### What you need to do
When you return the material, keep every line exactly as it is and omit the pictures.

### Records provided
Segment Open
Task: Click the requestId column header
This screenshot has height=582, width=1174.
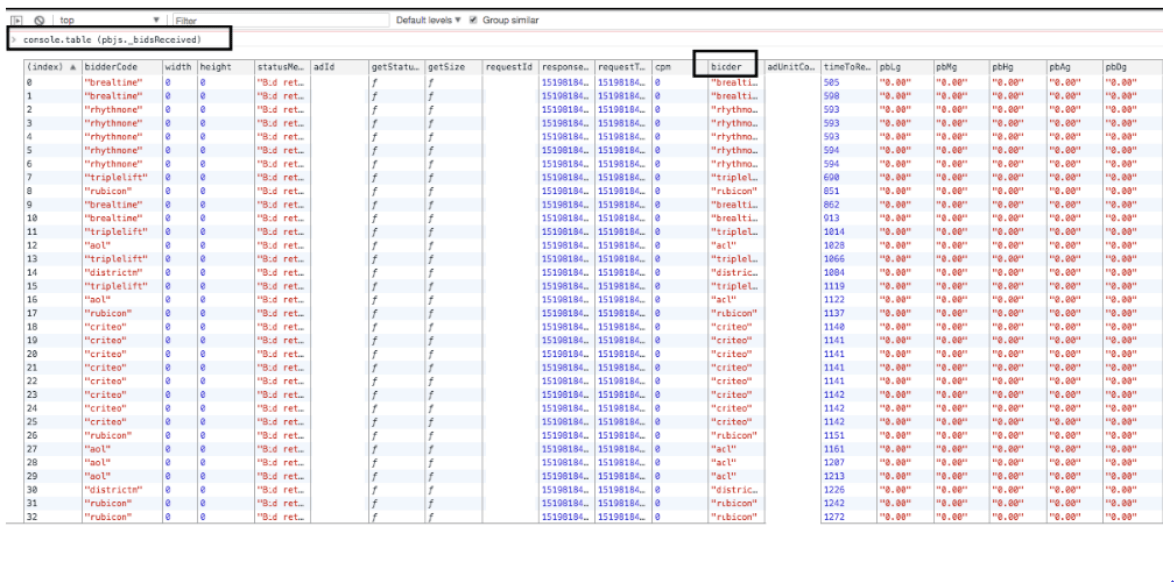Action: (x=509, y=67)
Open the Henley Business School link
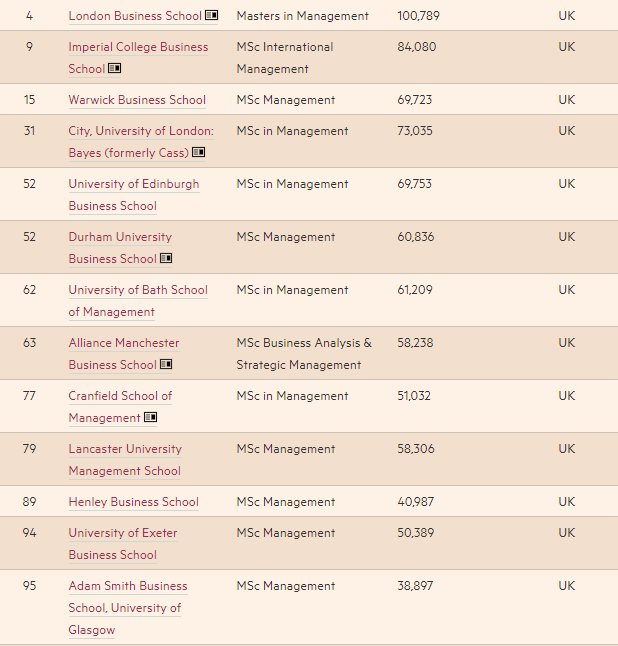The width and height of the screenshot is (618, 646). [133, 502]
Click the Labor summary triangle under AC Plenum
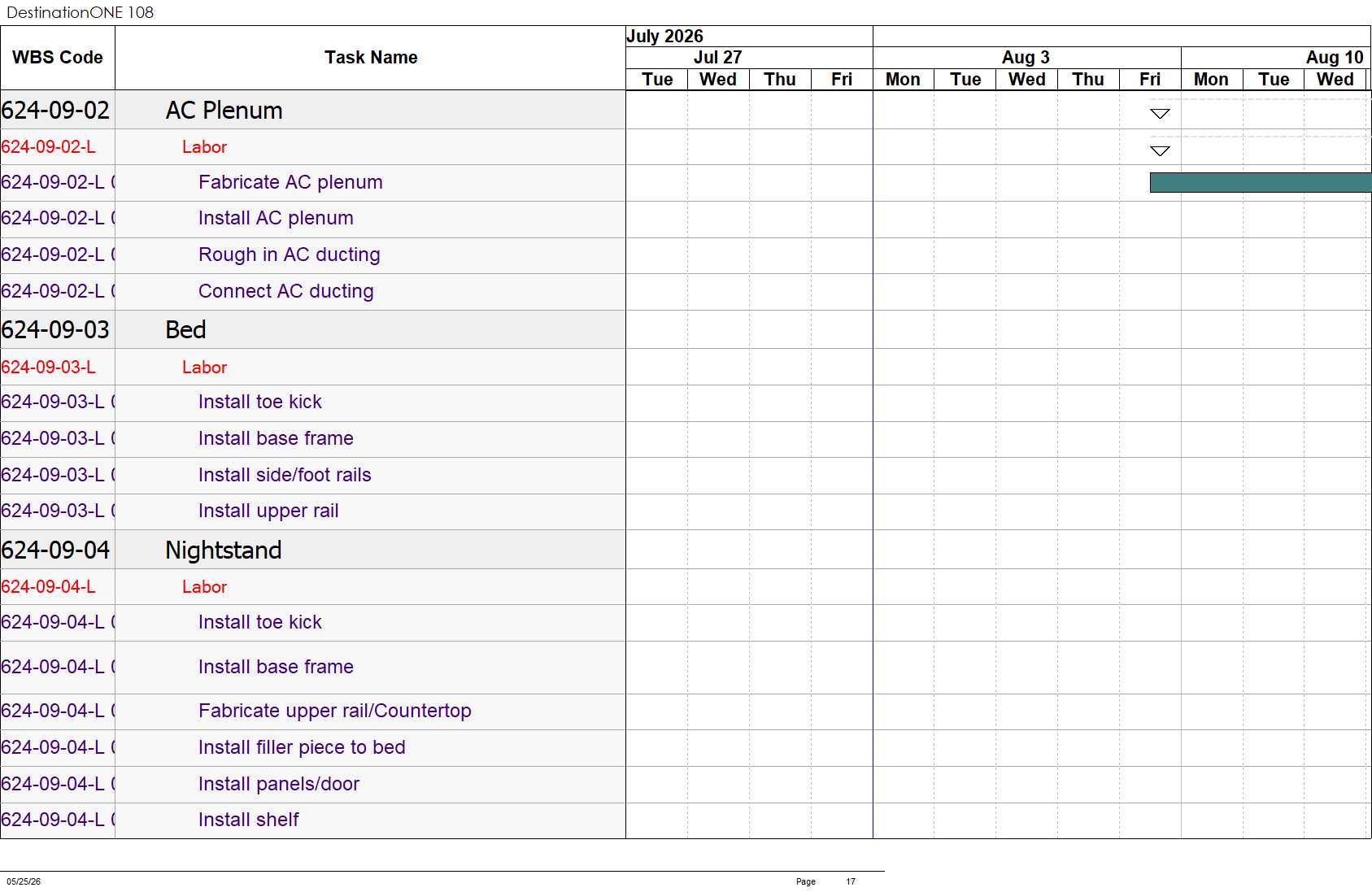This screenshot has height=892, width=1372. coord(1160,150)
Segment Closed
### The completed task
Task: Click the requestId column header
This screenshot has height=582, width=1174.
Action: (x=509, y=67)
Open the Henley Business School link
The width and height of the screenshot is (618, 646). [133, 502]
Click the Labor summary triangle under AC Plenum
This screenshot has height=892, width=1372. coord(1160,150)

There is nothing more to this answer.